Actions are 8 compass directions × a fixed hop distance (default 50 blocks for closed-loop policies; variable for the oracle). Block-level locomotion (jumping, swimming, climbing, block-placing, block-digging) is delegated to mineflayer-pathfinder; the agent never reasons below the 4×4 cell level. Arrival is GoalNearXZ(range=8) by default (tunable via GOAL_TOLERANCE) and stuck=true only when pathfinding actually fails or times out (timeout scales with distance: 10s + 0.47s × hop_distance).

Two world settings, per proposal §2:

  • complete (default): grid comes from an offline biome dump generated by cubiomes from the world seed.
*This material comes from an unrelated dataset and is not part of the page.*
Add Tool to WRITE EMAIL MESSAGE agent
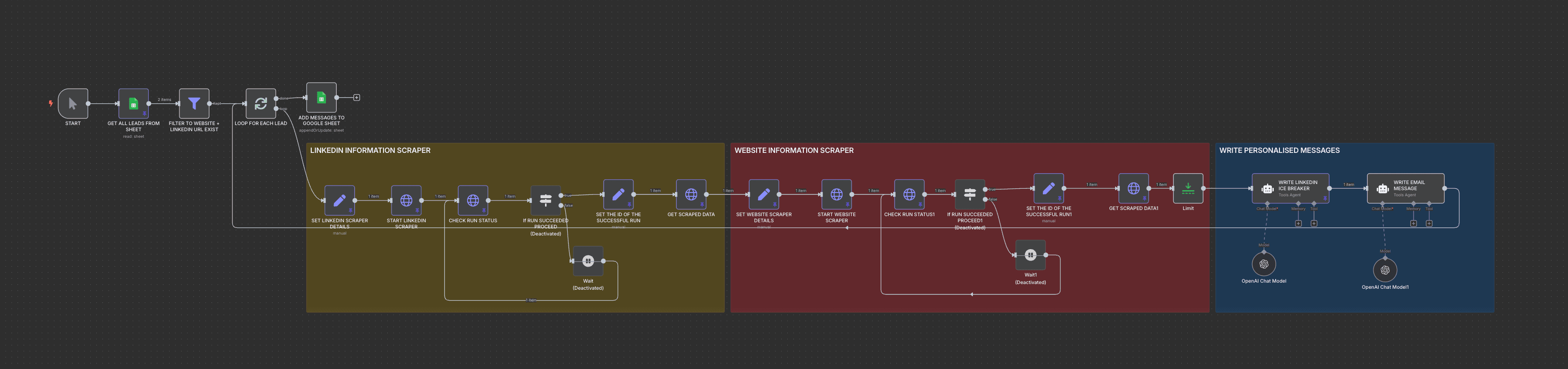The height and width of the screenshot is (369, 1568). point(1429,223)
Same data the oracle plans on, so no train/eval drift.
  • los: bridge ships its loaded-chunk grid live, with a visible() predicate hook for line-of-sight filtering (stub today).

Setup (one-time)

1. Java

brew install --cask temurin              # macOS; or Adoptium Temurin 21 on Windows
java -version                            # expect 21.x

mc-server/ ships pre-configured (eula.txt, server.properties, all Paper YAMLs) except for the server binary itself, which is a third-party download not redistributed here:

# PaperMC 1.20.1, build 196 (the version this project was developed against)
curl -o mc-server/paper.jar \
  https://api.papermc.io/v2/projects/paper/versions/1.20.1/builds/196/downloads/paper-1.20.1-196.jar

Any recent 1.20.1 Paper build works; pin build 196 to match the original runs exactly. The only field you change per experiment is level-seed=<N> in mc-server/server.properties — Paper reads it once at world creation, so changing it requires a server restart.

2. Node deps

brew install node@20                     # or Node 20 LTS MSI on Windows
npm install                              # mineflayer, pathfinder, vec3

3. Python deps

brew install python@3.11                 # or python.org installer on Windows
python3 -m venv .venv && source .venv/bin/activate
pip install -r requirements.txt          # numpy, pytest

4. Cubiomes (vendored)

Cubiomes

The offline biome generator is the upstream cubiomes C library, built locally and loaded via ctypes.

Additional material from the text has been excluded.